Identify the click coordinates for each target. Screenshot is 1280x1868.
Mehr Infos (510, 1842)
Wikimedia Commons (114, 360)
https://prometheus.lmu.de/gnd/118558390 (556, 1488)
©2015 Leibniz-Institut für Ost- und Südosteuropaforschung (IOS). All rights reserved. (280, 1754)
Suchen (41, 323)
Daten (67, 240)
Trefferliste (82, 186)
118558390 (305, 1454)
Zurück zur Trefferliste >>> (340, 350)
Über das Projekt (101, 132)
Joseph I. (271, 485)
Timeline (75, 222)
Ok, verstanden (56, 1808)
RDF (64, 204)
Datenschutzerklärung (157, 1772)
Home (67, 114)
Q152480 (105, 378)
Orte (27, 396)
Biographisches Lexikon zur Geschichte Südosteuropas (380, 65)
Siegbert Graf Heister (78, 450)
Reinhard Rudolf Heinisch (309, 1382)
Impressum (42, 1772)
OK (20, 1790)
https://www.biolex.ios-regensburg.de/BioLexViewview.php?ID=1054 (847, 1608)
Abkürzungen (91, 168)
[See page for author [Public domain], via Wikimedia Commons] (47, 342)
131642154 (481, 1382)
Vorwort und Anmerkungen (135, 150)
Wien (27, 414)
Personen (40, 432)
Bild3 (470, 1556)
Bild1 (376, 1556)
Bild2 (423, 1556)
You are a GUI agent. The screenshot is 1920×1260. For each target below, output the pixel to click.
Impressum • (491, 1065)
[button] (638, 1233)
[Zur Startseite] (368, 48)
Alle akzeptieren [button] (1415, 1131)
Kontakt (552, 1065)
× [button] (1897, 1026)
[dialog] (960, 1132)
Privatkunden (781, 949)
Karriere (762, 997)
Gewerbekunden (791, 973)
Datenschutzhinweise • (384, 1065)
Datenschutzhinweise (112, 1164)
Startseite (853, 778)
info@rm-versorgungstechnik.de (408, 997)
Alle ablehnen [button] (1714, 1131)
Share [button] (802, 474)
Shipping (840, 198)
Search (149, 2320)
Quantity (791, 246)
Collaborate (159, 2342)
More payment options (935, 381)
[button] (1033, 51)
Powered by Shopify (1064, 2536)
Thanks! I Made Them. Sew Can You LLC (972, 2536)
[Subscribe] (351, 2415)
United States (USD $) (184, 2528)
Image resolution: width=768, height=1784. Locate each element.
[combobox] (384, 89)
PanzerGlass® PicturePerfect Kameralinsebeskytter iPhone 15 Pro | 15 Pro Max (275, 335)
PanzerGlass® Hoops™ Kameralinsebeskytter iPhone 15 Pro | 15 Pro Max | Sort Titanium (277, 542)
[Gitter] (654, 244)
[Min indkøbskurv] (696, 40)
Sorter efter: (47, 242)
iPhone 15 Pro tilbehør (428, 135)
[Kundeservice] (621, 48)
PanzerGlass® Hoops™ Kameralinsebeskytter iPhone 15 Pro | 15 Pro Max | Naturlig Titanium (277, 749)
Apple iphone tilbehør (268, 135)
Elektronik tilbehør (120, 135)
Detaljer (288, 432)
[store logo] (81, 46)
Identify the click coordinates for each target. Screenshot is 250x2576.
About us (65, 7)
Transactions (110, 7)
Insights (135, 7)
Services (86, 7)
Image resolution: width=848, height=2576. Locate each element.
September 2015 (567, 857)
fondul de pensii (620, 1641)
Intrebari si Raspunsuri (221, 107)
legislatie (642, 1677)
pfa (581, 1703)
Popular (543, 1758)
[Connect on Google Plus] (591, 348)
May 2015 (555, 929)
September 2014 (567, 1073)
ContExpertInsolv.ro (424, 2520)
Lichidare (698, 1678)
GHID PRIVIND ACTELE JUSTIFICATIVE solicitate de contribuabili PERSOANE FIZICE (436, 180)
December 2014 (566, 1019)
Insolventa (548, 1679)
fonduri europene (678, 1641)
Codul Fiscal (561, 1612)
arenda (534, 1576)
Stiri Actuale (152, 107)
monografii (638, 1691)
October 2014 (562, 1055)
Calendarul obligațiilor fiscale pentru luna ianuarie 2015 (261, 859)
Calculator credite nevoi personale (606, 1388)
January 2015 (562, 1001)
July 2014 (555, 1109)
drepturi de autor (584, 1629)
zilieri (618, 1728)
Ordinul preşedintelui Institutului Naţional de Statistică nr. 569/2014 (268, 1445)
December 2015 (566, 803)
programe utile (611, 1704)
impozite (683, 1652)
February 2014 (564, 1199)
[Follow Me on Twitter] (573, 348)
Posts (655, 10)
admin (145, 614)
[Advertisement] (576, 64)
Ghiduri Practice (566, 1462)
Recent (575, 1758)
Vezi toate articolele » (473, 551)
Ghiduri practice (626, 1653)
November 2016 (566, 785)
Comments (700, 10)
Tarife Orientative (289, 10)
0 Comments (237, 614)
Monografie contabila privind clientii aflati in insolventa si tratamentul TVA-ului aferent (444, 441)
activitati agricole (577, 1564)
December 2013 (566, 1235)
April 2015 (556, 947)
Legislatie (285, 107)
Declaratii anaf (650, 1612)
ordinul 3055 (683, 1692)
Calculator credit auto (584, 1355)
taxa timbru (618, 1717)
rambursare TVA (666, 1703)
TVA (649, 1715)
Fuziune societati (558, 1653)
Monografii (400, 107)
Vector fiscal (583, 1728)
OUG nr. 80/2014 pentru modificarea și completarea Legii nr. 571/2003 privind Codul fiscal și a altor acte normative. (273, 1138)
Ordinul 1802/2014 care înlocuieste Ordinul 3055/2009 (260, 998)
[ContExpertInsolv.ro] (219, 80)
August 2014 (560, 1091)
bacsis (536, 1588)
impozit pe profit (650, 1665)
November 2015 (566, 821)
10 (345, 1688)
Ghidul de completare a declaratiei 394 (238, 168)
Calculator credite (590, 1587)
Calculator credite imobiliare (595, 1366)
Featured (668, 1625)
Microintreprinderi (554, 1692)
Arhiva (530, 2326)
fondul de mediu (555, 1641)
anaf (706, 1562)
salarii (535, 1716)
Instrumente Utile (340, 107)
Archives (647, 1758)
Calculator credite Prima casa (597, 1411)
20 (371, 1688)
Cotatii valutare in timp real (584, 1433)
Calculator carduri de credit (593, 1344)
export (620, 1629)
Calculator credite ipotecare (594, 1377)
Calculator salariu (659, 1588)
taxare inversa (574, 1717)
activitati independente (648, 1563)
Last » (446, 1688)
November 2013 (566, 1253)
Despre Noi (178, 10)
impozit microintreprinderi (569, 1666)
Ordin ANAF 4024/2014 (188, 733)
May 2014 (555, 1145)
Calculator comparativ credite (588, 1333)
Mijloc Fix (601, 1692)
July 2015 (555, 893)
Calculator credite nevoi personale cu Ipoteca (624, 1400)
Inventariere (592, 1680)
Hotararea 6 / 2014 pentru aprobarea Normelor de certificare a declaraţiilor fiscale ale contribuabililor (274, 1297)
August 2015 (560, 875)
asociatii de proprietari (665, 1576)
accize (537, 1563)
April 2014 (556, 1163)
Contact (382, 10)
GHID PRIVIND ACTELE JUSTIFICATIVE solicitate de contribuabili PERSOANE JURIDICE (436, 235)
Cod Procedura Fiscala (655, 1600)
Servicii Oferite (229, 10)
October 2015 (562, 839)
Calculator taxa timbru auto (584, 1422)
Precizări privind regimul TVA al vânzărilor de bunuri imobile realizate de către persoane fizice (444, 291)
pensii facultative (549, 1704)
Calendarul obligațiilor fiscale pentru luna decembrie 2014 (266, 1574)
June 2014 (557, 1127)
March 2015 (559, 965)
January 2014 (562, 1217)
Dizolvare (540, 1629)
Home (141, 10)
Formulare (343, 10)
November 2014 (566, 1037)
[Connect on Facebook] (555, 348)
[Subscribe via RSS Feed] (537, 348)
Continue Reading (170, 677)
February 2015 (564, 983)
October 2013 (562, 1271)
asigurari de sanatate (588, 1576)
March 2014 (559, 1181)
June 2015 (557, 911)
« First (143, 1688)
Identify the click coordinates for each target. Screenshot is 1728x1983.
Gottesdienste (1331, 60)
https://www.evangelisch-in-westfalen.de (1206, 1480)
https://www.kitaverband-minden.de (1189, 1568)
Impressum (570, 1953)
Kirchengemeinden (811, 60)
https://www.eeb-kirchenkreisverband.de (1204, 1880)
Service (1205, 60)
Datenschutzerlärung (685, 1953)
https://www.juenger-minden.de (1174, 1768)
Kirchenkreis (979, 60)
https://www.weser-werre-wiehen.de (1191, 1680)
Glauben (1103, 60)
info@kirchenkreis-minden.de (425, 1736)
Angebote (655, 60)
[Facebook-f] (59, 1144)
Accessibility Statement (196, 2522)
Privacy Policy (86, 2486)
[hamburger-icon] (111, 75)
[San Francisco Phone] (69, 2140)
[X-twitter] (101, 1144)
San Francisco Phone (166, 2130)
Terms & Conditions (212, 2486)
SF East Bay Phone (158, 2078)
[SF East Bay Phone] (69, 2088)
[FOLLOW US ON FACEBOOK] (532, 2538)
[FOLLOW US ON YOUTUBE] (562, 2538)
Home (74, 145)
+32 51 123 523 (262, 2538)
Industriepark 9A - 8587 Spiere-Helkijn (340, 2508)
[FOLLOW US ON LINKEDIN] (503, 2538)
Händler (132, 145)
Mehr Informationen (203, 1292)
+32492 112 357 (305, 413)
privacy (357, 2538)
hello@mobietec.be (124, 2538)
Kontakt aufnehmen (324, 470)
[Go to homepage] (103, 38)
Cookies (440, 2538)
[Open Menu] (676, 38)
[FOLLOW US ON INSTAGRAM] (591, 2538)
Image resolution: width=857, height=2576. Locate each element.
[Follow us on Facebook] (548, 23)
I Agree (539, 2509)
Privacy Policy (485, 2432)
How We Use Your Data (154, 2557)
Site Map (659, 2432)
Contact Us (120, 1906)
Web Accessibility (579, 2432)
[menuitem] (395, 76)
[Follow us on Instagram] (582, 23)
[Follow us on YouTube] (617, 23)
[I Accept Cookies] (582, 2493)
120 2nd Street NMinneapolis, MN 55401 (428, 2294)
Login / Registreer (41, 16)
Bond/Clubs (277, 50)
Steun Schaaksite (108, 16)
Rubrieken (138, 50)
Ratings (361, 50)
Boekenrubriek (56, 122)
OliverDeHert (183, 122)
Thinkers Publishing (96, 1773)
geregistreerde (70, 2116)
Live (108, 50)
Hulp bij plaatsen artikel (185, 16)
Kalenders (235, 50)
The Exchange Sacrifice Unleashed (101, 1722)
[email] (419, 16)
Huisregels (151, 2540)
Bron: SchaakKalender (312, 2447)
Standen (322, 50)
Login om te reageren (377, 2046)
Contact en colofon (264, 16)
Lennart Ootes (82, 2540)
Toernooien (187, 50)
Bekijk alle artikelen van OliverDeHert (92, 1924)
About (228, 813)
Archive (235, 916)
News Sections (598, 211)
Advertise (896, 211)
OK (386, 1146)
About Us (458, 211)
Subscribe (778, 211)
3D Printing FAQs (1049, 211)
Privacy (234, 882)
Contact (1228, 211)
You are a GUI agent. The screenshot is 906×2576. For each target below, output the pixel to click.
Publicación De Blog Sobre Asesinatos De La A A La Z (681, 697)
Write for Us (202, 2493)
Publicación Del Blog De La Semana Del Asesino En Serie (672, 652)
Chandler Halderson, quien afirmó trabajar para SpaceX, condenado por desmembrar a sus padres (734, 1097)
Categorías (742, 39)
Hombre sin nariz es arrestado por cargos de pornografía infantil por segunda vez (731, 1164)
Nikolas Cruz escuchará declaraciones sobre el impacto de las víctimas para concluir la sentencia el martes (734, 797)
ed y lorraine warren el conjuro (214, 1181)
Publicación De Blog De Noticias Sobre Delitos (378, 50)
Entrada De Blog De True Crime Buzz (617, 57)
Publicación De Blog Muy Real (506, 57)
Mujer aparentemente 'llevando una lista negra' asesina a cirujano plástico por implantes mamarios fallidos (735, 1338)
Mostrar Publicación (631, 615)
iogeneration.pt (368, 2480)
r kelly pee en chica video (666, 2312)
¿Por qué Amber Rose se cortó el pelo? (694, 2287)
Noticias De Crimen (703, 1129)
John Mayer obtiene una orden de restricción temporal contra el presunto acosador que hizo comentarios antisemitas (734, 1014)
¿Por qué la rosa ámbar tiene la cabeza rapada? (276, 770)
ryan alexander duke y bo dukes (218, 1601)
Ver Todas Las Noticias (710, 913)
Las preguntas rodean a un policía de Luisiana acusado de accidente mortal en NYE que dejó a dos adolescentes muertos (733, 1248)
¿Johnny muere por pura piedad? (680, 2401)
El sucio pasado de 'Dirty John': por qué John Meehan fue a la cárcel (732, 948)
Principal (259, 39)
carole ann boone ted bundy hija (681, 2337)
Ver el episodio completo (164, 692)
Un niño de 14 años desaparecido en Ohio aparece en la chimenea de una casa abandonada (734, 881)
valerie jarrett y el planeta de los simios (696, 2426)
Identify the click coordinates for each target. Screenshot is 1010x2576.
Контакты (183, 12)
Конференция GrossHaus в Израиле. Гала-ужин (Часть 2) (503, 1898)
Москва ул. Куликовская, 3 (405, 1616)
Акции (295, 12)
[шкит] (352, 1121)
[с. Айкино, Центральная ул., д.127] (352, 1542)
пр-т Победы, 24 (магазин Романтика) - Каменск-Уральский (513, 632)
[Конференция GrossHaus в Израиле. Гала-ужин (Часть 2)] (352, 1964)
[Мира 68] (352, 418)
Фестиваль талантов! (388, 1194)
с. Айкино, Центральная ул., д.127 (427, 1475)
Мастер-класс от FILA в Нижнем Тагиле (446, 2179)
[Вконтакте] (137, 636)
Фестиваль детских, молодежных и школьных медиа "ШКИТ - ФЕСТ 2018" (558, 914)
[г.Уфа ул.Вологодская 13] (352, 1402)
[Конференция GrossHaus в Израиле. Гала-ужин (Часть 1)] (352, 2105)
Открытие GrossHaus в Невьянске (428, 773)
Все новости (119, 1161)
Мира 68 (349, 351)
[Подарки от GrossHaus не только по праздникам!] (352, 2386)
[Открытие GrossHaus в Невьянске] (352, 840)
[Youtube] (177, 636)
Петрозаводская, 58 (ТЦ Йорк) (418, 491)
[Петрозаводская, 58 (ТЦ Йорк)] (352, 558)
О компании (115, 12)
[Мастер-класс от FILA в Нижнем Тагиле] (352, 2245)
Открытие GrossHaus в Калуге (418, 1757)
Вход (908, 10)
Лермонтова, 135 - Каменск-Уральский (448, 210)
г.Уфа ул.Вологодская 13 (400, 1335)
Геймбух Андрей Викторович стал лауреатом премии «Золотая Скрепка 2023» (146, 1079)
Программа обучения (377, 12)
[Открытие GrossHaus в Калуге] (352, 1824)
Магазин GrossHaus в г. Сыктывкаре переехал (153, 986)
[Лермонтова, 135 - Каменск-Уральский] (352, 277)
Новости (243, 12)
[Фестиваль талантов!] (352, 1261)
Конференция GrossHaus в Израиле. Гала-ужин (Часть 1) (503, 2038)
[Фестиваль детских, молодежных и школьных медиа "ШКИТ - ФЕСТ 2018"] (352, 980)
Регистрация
▬▬▬▬▬▬
### YOUR INSTRUCTIONS
State how many lines in the entries hold the word "minden", giving the number alone.

### OUTPUT FOR THIS EXERCISE
3